In late 1983, as anticipation swelled for the release of what would be Van Halen’s commercial breakthrough, the monster hit, 1984, I turned to the only source of Van Halen music I had. Being familiar with Diver Down didn’t help me much in conversations, though, as most kids talked about the band’s eponymous 1978 debut or their 1979 follow-up, Van Halen II. Sure there were some fanatics who could have given a full discourse on the merits of Diver Down and its superior predecessor, Fair Warning, but those kids had long hair, wore faded Levi’s jeans jackets and reeked of cigarettes. They made me nervous, no matter how cool I tried to appear.
The 7th grade had been a huge transitional year for me. I excelled in football and band, got my first black eye, kissed my first girl, went to my first rock concerts and even played in a rock band with some classmates. When 7th grade ended I thought for sure that 8th grade was going to be even better. It was not. In fact, 8th grade was a huge let down. I stopped hanging out with some close friends, I pined for a girl all year long, I contracted mono in the stupidest of ways- from drinking contaminated milk, seriously- and slowly realized that the kids I used to pummel in football were suddenly the same size or bigger than me. Sometime in the fall of ’83, while I was holed up in my parents’ basement, I fell in love with Diver Down, in particular a sensitive little song on side 2 called ”Little Guitars.”

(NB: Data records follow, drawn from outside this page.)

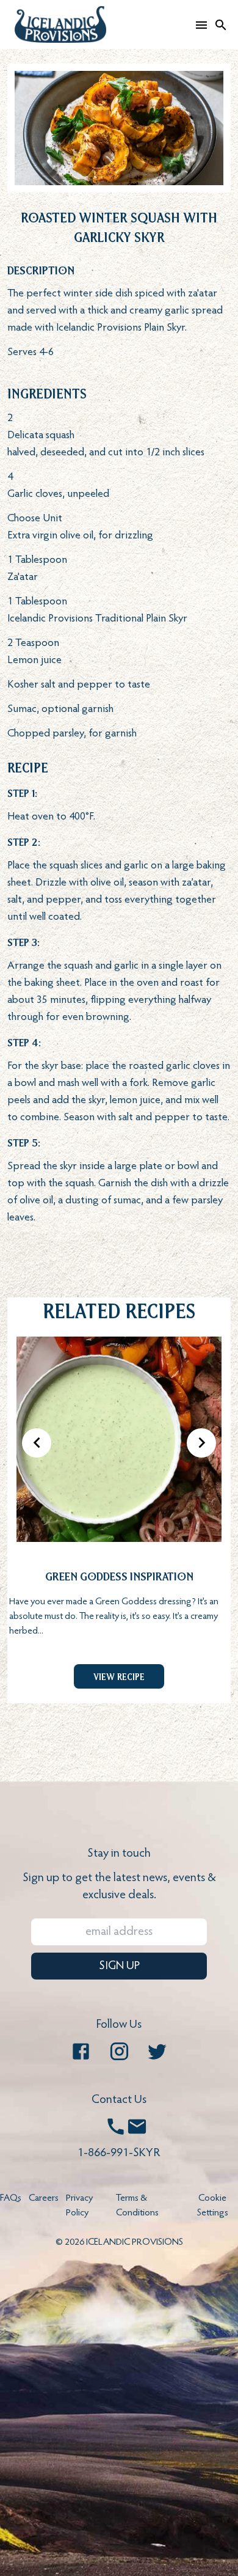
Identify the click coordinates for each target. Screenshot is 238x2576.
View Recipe (119, 1676)
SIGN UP (119, 1966)
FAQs (10, 2198)
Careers (44, 2198)
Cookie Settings (212, 2205)
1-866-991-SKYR (119, 2153)
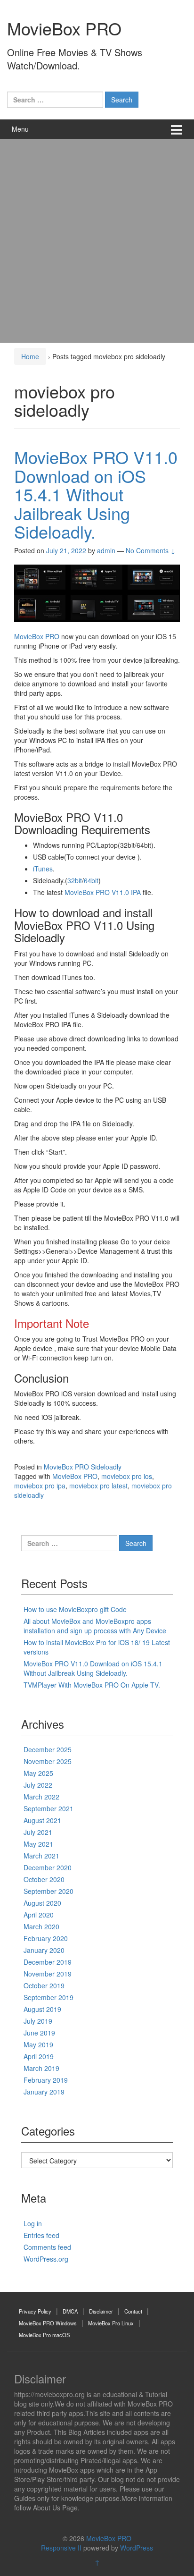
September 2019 (48, 1997)
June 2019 (39, 2032)
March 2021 (41, 1855)
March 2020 (41, 1926)
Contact (133, 2311)
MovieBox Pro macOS (44, 2335)
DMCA (70, 2311)
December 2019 (48, 1962)
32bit (74, 880)
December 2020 (48, 1867)
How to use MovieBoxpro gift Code (75, 1609)
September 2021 (48, 1808)
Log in (33, 2223)
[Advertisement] (97, 241)
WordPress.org (46, 2259)
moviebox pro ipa (39, 1485)
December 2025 (48, 1749)
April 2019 (39, 2056)
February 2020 (46, 1938)
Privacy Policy (35, 2311)
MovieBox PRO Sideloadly (82, 1466)
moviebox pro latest (98, 1485)
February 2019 (46, 2080)
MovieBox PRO (64, 28)
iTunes (43, 868)
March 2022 (41, 1796)
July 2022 (38, 1785)
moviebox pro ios (126, 1476)
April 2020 (39, 1914)
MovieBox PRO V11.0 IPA (103, 892)
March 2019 (41, 2068)
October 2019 (44, 1985)
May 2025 (38, 1773)
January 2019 (44, 2091)
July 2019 (38, 2021)
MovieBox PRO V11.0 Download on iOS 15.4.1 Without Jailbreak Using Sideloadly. (96, 494)
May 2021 (38, 1844)
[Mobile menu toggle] (176, 129)
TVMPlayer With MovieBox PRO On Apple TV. (92, 1684)
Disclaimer (101, 2311)
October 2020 (44, 1879)
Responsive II (61, 2547)
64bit (91, 880)
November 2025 (48, 1761)
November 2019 (48, 1973)
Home (30, 356)
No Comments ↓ (151, 550)
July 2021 (38, 1832)
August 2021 (42, 1820)
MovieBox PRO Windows (48, 2323)
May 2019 (38, 2044)
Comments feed (47, 2247)
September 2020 (48, 1891)
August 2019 (42, 2009)
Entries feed (41, 2235)
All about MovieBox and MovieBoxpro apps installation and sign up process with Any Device (95, 1625)
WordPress (136, 2547)
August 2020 (42, 1903)
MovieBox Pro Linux (111, 2323)
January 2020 (44, 1950)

A strong, effective piece of songwriting that blended hard rock with some new wave leanings, ”Little Guitars” first struck me because of the powerful drumming by Alex Van Halen, one of hard rock’s underrated backbeat men. With his usual restraint and knack for adding the right fills or double bass drum lick in the exact right moment, Alex really complements his brother’s unique guitar sound on the song, a sound created by playing on a custom made miniature Les Paul. What I found remarkable about ”Little Guitars,” and still do to some extent, is the pained vocal delivery by Roth, which made him less of a cartoon and more human. Throw in bassist Michael Anthony’s always welcome backing vocals and you hear an unexpected poignancy in the track. That’s right, a Van Halen song that actually has feeling.
”Little Guitars” dialed into the lonely heart of my 13-year-old body. It was a weird period in my life when my friends and I didn’t discuss our feelings. Sure, we’d make comments about the girls we liked (”man, she is so hot,” or ”man, she has really nice hair,”), but never the complexities of feeling alone and rejected. And I sure as hell didn’t talk about such matters with my siblings or my parents. Our house was one of suppressed emotions that came out in bursts of love, laughter, anger or sadness. But that’s how it was in every household in the Cleveland suburbs of the early ’80s.

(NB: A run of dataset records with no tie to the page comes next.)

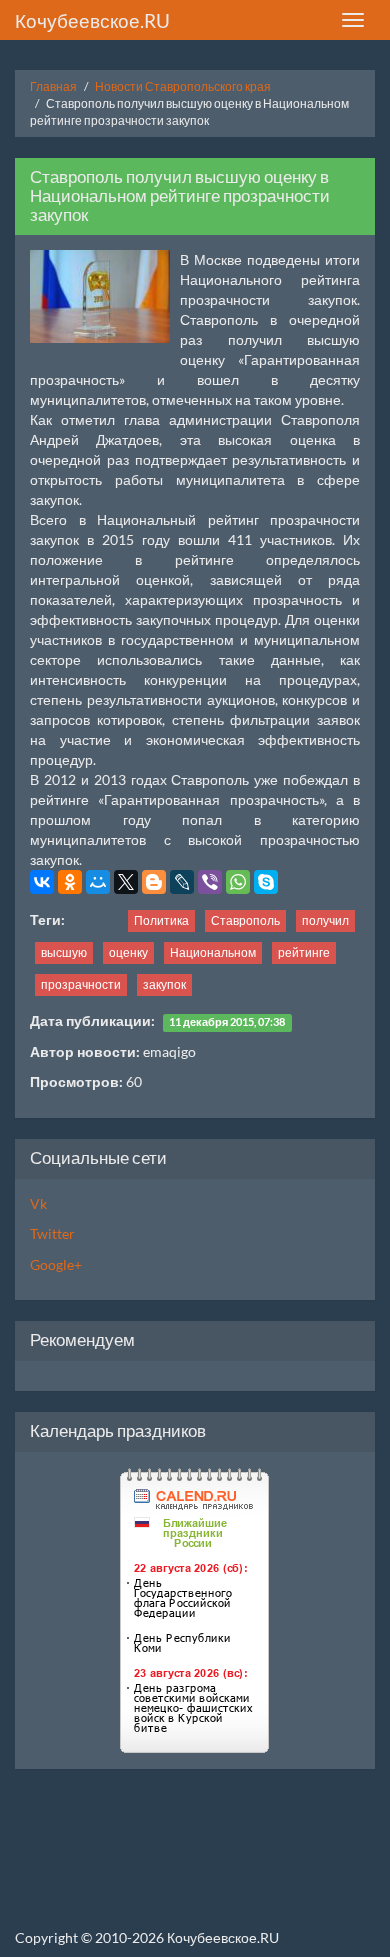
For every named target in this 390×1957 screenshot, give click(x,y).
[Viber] (210, 882)
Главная (53, 86)
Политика (161, 920)
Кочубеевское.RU (92, 20)
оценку (128, 952)
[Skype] (266, 882)
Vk (38, 1203)
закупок (164, 984)
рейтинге (304, 952)
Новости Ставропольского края (183, 86)
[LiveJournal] (182, 882)
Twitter (52, 1233)
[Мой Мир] (98, 882)
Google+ (56, 1264)
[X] (126, 882)
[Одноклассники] (70, 882)
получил (325, 920)
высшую (64, 952)
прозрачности (81, 984)
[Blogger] (154, 882)
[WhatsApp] (238, 882)
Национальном (213, 952)
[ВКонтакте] (42, 882)
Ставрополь (245, 920)
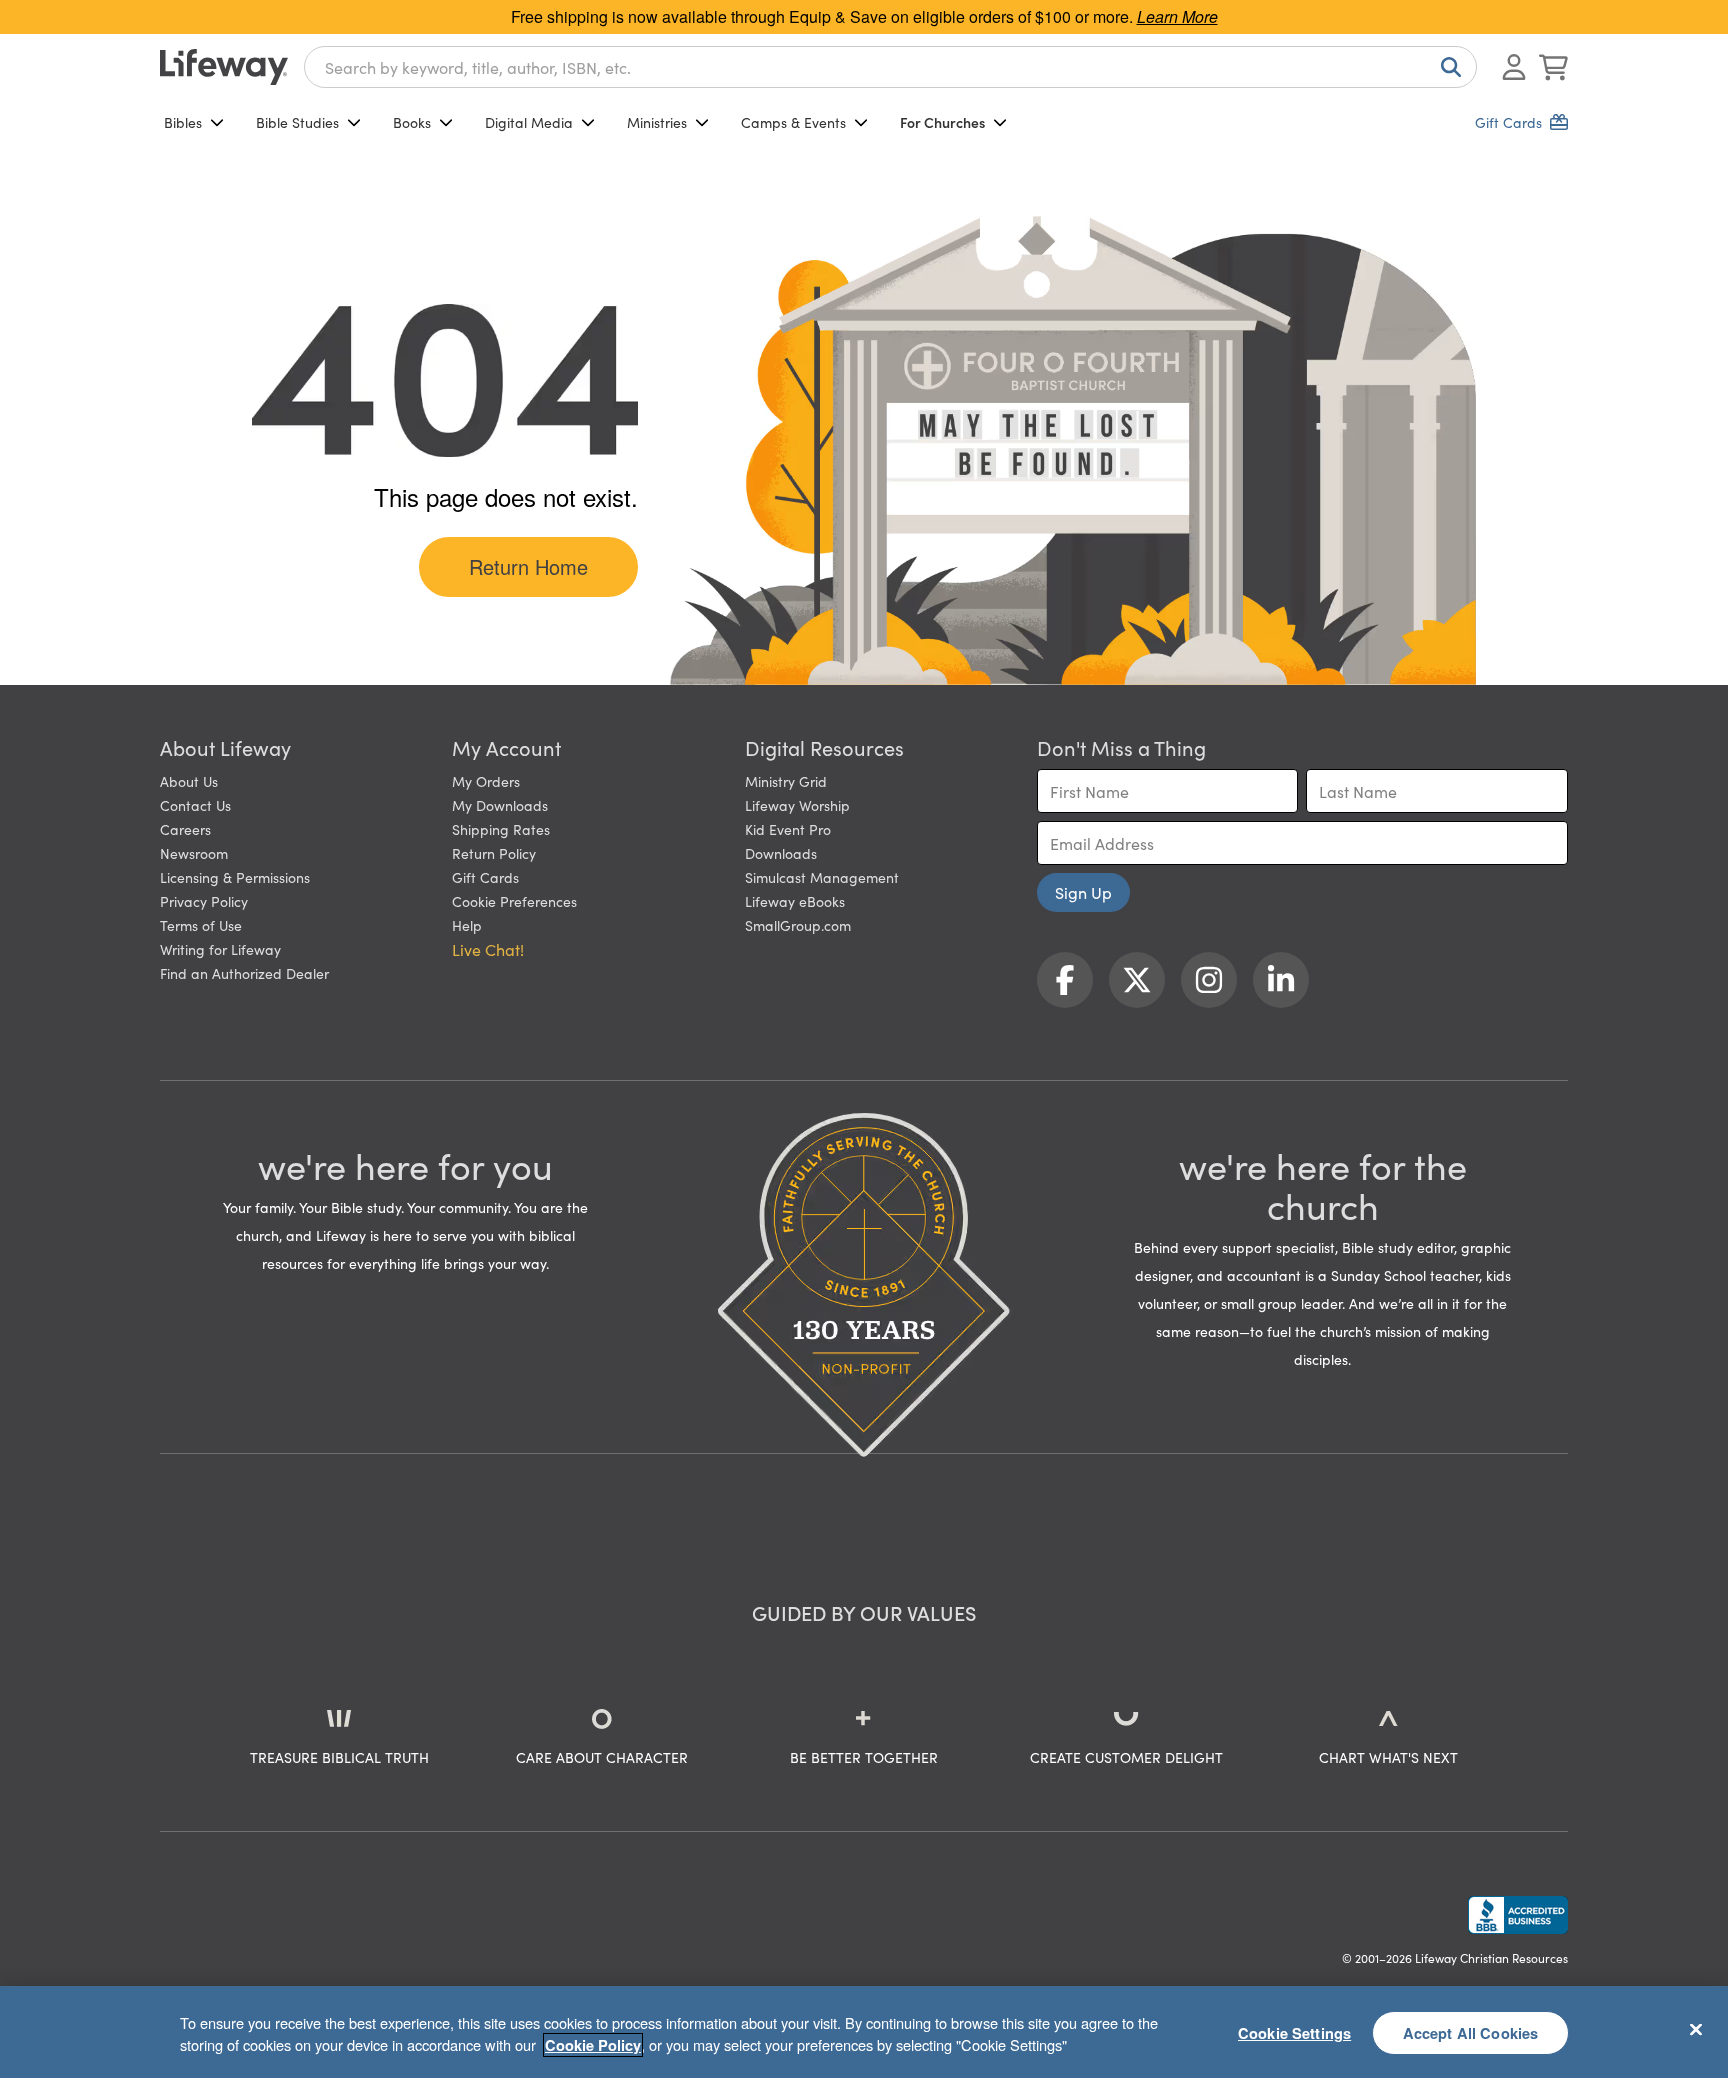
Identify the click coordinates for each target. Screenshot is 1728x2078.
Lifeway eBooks (795, 901)
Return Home (528, 566)
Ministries (657, 122)
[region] (864, 2032)
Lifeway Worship (797, 805)
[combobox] (890, 67)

Fortunately, I had music and great passages in songs like the moment in ”Little Guitars” that occurs approximately 1:20 before. It’s just Alex Van Halen playing eighth notes on his floor tom and snare, leading into a crash on the cymbal that’s quickly muffled by his hand. This little build that immediately leads into the final verse explains the whole song. The heart quickens and beats harder when you fall in love, then suddenly stops, crushed, when the vessel is broken.
My daughter Sophie continues to grow toward that age where I started to seclude myself in the basement and listen to music. Unlike like her father, Sophie seems fairly comfortable discussing her feelings about boys. Not that we’ve had any long discussions about such matters – she’s only in 6th grade — but I’m glad that she’s not like how I was and doesn’t conceal her emotions. I’m so happy that she can be open when she wants to. I’m sure that Sophie will have her heartbreaks and that even though I’ll be there for her, she won’t think that I understand. The uselessness that I’ll feel will likely make me feel lonely all over again and send me back to Van Halen and their little guitars.